An Old Man’s Game

Andy Weinberger opened Sonoma’s beautiful bookshop, Readers’ Books, in 1991, along with his wife Lilla. I’m always pleased to discover a book by someone I know in a different mode. When I visited Sonoma a couple of weeks ago, I picked up Weinberger’s debut mystery, An Old Man’s Game at his store.

Detecting isn’t an Old Man’s Game unless that old man is Amos.

An Old Man’s Game was published by Prospect Park Books. In February, 2021, the publisher was acquired by Turner Books, so I don’t know what that means for the publishing house.

An Old Man’s Game is a detective novel featuring Amos Parisman, the “old man” of the title. Amos is a retired private detective in Los Angeles, called out of retirement by the board of a local synagogue to investigate the abrupt death of their charismatic and controversial rabbi. With his Latino helper Omar and an older, jaded police detective, Amos tries to investigate, but answers are thin on the ground, and the body count soon mounts. At home, Amos tries to adjust his life to the needs of wife Loretta, who seems to have a form of cognitive decline.

This wasn’t really my kind of mystery, so I found that aspect disappointing. I enjoyed Amos’s descriptions of various Los Angeles neighborhood’s, and his acerbic take on organized religion, even the one he was raised in. The bits of Jewish culture, particularly around food, were great.

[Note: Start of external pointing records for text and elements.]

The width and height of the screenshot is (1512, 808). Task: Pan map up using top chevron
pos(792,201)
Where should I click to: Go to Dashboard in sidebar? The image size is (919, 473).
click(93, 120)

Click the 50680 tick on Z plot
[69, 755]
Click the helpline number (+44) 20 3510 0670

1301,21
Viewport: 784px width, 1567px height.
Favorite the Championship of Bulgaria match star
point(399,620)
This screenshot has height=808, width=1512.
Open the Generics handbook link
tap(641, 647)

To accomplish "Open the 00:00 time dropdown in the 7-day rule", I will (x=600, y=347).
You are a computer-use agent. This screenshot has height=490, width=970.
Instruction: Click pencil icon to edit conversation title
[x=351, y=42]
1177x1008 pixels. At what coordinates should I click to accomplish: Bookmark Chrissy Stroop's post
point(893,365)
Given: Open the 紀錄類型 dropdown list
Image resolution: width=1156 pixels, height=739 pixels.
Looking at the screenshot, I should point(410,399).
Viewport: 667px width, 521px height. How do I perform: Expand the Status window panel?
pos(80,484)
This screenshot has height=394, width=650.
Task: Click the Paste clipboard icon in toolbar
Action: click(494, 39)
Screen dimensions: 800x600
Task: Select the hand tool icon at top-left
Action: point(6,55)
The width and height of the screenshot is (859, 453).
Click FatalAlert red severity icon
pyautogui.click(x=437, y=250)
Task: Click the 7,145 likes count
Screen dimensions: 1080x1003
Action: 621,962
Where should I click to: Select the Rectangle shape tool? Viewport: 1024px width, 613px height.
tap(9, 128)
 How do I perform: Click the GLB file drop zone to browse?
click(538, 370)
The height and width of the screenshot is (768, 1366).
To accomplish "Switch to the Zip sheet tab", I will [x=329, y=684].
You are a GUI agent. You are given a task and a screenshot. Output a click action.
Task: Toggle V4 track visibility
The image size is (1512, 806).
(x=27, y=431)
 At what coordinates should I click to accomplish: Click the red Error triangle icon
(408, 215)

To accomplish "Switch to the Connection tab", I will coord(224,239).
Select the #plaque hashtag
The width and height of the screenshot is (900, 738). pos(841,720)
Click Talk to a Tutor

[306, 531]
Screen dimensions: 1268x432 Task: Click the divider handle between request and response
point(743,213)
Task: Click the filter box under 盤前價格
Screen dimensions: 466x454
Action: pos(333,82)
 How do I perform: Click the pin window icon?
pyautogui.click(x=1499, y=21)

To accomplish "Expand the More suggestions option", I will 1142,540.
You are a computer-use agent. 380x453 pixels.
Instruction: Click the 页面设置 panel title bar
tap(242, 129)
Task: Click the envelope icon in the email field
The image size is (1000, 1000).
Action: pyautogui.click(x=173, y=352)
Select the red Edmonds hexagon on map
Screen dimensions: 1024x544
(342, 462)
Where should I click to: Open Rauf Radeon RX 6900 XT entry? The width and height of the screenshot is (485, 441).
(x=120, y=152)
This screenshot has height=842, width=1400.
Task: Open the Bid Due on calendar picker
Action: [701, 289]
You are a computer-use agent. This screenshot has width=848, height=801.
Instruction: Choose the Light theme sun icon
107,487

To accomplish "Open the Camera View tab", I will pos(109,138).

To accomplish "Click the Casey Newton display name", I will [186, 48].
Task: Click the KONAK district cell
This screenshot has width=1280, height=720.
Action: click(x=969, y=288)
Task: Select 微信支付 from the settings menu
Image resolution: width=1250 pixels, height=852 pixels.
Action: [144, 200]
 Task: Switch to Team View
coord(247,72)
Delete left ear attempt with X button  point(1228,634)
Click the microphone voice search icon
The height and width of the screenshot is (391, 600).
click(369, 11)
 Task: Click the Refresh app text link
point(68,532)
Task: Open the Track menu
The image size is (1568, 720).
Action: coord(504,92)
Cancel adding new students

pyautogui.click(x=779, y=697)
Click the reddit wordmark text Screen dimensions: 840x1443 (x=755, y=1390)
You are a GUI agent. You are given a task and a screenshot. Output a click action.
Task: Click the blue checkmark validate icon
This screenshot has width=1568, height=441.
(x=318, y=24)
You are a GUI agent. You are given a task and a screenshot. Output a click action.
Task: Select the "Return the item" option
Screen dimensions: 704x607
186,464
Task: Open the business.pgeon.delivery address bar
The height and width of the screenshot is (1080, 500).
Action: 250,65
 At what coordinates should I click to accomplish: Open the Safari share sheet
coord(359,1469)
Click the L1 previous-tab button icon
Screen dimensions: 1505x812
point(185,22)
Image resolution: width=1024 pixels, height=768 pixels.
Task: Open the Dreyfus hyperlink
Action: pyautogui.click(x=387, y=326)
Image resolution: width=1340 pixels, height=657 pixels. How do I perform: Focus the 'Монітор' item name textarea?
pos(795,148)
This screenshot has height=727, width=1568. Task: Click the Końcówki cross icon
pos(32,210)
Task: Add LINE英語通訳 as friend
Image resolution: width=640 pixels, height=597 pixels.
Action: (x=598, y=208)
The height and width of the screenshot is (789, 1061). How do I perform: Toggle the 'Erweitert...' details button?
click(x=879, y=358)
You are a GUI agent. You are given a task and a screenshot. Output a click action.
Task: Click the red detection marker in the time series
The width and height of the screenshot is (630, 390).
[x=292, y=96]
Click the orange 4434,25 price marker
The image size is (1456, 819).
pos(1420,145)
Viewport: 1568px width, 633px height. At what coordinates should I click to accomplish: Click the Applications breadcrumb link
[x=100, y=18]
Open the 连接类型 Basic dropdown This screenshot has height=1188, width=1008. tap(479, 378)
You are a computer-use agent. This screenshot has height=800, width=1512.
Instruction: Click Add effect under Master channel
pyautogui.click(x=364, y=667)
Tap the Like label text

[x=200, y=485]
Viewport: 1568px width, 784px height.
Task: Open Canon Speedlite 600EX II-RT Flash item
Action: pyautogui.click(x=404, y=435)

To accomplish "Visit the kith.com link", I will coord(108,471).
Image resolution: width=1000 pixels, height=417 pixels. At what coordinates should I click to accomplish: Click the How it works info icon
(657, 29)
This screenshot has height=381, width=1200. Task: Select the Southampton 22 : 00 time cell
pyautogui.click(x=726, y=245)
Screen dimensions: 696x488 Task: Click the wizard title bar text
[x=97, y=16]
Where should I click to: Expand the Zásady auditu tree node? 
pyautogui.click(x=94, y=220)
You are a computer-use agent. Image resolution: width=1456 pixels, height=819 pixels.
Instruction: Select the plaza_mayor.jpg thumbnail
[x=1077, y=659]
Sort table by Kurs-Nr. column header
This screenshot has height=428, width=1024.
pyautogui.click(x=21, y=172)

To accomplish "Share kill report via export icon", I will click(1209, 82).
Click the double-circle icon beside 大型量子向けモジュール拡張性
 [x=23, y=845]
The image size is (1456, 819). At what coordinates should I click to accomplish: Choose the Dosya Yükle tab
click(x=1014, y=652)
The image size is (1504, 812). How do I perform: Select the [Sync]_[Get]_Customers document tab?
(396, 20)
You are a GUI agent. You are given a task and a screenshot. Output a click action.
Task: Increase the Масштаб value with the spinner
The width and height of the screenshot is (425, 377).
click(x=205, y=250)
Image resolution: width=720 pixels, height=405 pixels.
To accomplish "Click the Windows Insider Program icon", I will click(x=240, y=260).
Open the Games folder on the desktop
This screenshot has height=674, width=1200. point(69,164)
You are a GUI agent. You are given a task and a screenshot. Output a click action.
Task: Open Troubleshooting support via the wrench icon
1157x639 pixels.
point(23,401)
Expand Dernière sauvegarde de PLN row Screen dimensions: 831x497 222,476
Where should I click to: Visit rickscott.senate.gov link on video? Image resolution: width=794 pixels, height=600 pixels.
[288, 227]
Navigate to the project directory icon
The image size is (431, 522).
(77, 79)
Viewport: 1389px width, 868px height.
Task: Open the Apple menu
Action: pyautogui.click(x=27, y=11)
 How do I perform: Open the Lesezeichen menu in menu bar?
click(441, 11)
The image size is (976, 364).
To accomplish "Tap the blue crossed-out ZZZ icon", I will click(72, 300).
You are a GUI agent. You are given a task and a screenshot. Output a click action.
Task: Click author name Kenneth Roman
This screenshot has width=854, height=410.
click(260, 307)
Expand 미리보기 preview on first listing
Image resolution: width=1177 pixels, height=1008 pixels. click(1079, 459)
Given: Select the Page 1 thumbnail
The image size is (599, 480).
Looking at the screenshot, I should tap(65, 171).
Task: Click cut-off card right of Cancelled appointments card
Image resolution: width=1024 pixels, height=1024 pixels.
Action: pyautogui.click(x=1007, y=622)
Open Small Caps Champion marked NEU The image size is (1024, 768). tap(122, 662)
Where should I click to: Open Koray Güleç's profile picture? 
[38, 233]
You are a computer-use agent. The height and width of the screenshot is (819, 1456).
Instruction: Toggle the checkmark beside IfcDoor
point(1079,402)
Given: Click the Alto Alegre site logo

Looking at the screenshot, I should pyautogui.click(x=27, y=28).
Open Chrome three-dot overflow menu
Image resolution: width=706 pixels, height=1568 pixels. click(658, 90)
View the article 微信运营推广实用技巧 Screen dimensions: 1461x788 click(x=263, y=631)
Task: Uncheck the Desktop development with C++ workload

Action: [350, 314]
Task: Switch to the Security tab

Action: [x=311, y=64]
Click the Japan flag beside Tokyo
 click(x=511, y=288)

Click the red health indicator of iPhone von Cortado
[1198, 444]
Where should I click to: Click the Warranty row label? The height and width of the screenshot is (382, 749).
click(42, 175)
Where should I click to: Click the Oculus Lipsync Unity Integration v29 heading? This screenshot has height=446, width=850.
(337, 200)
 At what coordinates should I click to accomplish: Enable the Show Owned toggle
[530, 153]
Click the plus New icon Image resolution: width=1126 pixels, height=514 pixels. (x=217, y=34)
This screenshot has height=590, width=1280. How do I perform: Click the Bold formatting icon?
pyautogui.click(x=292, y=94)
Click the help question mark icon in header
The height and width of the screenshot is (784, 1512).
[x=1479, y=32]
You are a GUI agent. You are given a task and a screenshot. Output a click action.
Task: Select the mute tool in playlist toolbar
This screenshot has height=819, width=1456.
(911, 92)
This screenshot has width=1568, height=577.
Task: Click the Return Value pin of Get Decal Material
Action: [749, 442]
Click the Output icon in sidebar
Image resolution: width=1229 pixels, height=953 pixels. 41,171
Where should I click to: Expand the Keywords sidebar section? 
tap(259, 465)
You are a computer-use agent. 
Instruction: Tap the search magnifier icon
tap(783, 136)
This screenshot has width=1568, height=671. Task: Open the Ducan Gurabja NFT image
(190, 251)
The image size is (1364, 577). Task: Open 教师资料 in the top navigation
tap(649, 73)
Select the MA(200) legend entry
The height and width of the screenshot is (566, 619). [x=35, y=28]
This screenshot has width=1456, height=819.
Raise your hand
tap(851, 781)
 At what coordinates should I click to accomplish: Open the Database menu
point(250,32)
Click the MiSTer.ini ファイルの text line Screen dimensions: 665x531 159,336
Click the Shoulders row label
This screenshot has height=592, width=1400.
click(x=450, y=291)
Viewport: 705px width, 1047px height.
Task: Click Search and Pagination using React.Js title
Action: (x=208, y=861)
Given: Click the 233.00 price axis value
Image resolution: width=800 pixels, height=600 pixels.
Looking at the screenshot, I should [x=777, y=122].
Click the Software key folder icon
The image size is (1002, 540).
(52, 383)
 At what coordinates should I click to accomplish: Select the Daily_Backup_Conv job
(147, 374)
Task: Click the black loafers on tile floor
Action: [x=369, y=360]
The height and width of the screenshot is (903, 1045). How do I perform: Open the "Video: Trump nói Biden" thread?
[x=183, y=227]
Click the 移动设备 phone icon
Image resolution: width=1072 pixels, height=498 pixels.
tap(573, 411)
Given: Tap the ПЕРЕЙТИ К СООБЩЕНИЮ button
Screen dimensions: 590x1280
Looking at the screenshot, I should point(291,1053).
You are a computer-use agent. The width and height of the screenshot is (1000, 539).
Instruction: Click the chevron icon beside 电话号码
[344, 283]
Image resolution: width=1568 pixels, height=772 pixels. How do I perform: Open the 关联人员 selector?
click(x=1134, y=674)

While I liked much of Amos’s snarky first-person narration, I found a lot of the book to be uncomfortably dated. He comments that two junior cops learned everything they know from watching Dragnet. The second iteration of Dragnet went off the air in 1970. If the story is set in the 20-teens, as if seems to be, none of them would be old enough to remember it. Amos’s solution is talky and stagy, which is in keeping with the Chandleresque style he is emulating, but it didn’t engage me.

The subplot of the book involving the enigmatic rabbi’s controversial theory about Judaism was amazing though, resonating with Michael Chabon’s The Yiddish Policeman’s Union. I loved following Amos through the thicket of the rabbi’s mind as he reads the deceased’s sermons.

Enjoy this book for the travelogue of Los Angeles through nostalgic eyes, bits of snarky banter and the good use of L.A. landmarks and meeting places. And kudos to Andy for realizing not one dream but two–owning a bookstore, and publishing a novel!